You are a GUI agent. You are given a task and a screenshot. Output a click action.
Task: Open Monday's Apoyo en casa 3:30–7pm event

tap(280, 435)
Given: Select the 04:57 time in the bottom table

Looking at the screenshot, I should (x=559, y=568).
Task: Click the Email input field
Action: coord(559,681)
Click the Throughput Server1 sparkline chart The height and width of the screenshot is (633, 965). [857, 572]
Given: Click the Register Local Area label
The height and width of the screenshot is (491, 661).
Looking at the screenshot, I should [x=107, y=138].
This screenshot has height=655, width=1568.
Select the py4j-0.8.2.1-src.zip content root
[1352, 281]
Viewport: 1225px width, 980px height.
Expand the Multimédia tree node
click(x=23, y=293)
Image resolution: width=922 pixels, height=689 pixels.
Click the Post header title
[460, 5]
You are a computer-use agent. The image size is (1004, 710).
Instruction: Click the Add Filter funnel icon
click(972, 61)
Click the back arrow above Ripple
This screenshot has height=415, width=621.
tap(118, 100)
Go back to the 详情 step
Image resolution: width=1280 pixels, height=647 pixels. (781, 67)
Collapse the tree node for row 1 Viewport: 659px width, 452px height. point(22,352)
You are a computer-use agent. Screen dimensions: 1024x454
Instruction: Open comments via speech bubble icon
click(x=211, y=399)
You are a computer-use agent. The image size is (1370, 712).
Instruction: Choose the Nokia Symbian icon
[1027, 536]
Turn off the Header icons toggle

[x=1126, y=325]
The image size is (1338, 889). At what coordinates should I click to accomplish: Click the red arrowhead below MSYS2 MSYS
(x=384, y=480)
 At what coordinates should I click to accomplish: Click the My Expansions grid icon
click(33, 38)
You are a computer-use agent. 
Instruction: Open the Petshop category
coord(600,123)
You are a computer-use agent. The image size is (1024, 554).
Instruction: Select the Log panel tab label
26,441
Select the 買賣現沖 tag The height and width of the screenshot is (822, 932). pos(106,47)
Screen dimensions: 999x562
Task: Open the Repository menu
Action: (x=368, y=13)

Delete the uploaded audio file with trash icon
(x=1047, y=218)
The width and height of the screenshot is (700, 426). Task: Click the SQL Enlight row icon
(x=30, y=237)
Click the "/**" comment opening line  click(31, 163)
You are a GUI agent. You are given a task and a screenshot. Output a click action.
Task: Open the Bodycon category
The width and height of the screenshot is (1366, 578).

#####

Task to carry out
Please write out the records above once more, exactly and completely.

Exercise response
You are a GUI agent. You are given a task and a screenshot. Output a click action.
Task: Open Monday's Apoyo en casa 3:30–7pm event

tap(280, 435)
Given: Select the 04:57 time in the bottom table

Looking at the screenshot, I should (x=559, y=568).
Task: Click the Email input field
Action: coord(559,681)
Click the Throughput Server1 sparkline chart The height and width of the screenshot is (633, 965). [857, 572]
Given: Click the Register Local Area label
The height and width of the screenshot is (491, 661).
Looking at the screenshot, I should [x=107, y=138].
This screenshot has height=655, width=1568.
Select the py4j-0.8.2.1-src.zip content root
[1352, 281]
Viewport: 1225px width, 980px height.
Expand the Multimédia tree node
click(x=23, y=293)
Image resolution: width=922 pixels, height=689 pixels.
Click the Post header title
[460, 5]
You are a computer-use agent. The image size is (1004, 710).
Instruction: Click the Add Filter funnel icon
click(972, 61)
Click the back arrow above Ripple
This screenshot has height=415, width=621.
tap(118, 100)
Go back to the 详情 step
Image resolution: width=1280 pixels, height=647 pixels. (781, 67)
Collapse the tree node for row 1 Viewport: 659px width, 452px height. point(22,352)
You are a computer-use agent. Screen dimensions: 1024x454
Instruction: Open comments via speech bubble icon
click(x=211, y=399)
You are a computer-use agent. The image size is (1370, 712).
Instruction: Choose the Nokia Symbian icon
[1027, 536]
Turn off the Header icons toggle

[x=1126, y=325]
The image size is (1338, 889). At what coordinates should I click to accomplish: Click the red arrowhead below MSYS2 MSYS
(x=384, y=480)
 At what coordinates should I click to accomplish: Click the My Expansions grid icon
click(33, 38)
You are a computer-use agent. 
Instruction: Open the Petshop category
coord(600,123)
You are a computer-use agent. The image size is (1024, 554).
Instruction: Select the Log panel tab label
26,441
Select the 買賣現沖 tag The height and width of the screenshot is (822, 932). pos(106,47)
Screen dimensions: 999x562
Task: Open the Repository menu
Action: (x=368, y=13)

Delete the uploaded audio file with trash icon
(x=1047, y=218)
The width and height of the screenshot is (700, 426). Task: Click the SQL Enlight row icon
(x=30, y=237)
Click the "/**" comment opening line  click(31, 163)
You are a GUI agent. You are given a task and a screenshot. Output a click action.
Task: Open the Bodycon category
The width and height of the screenshot is (1366, 578).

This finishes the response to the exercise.